> _Extrait_:
□ □ □

La « seconde jambe » de la Justice marche contre le tout sécuritaire

10 octobre 2025 | Mise à jour le 10 octobre 2025
Par | Photo(s) : Elsa Sabado
La « seconde jambe » de la Justice marche contre le tout sécuritaire

500 conseillers pénitentiaires d'insertion et de probation ont manifesté pour réclamer plus de moyens et dénoncer la politique ultra-répressive du gouvernement. Paris, le 9 octobre 2025

Pour la troisième fois depuis mai 2025, les conseillers pénitentiaires d'insertion et de probation se sont mobilisés ce 9 octobre, jour de panthéonisation de Robert Badinter. Ils exigent plus de moyens pour réinsérer les condamnés, et la fin de la politique ultra-répressive impulsée par le dernier Garde des Sceaux, Gérald Darmanin.

□ □ □

> _Consigne_:
Pouvez-vous rédiger la suite de l'article sur la mobilisation des conseillers pénitentiaires d'insertion et de probation, à partir de sa dernière phrase ?

> _Données fournies_:
□ □ □

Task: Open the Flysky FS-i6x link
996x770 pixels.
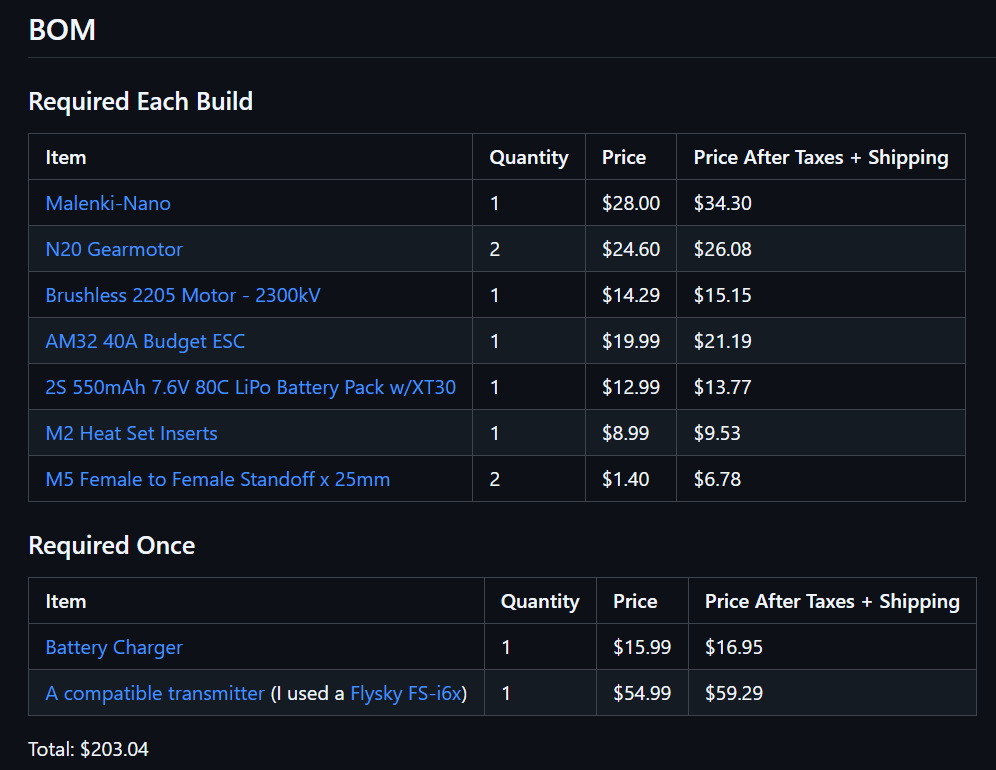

□ □ □

> _Résultat obtenu_:
« On en a plein le Darmanin » : un cortège d'environ 500 conseillers pénitentiaires d'insertion et de probation (CPIP) défilait à Paris, ce 9 octobre 2025, de l'île de la Cité au ministère de la Justice, place Vendôme. 6500 personnes exercent ce métier peu connu, considéré comme la « seconde jambe » de la Justice, la première étant la « garde » des détenus. Il consiste à accompagner la réinsertion des personnes « sous main de justice », qu'elles soient incarcérées- pour 80 000 d'entre elles- ou non- pour 170 000 autres personnes. La date de cette mobilisation n'est pas anodine, choisie le jour où l'ancien Garde des sceaux Robert Badinter entre au Panthéon. Une manière de rendre hommage au grand homme qui, outre l'abolition de la peine de mort, s'est toujours battu pour rendre la justice plus humaine, qu'il s'agisse des conditions de vie en détention, de supprimer les tribunaux d'exception, ou de créer les travaux d'intérêt général comme peine alternative à la prison.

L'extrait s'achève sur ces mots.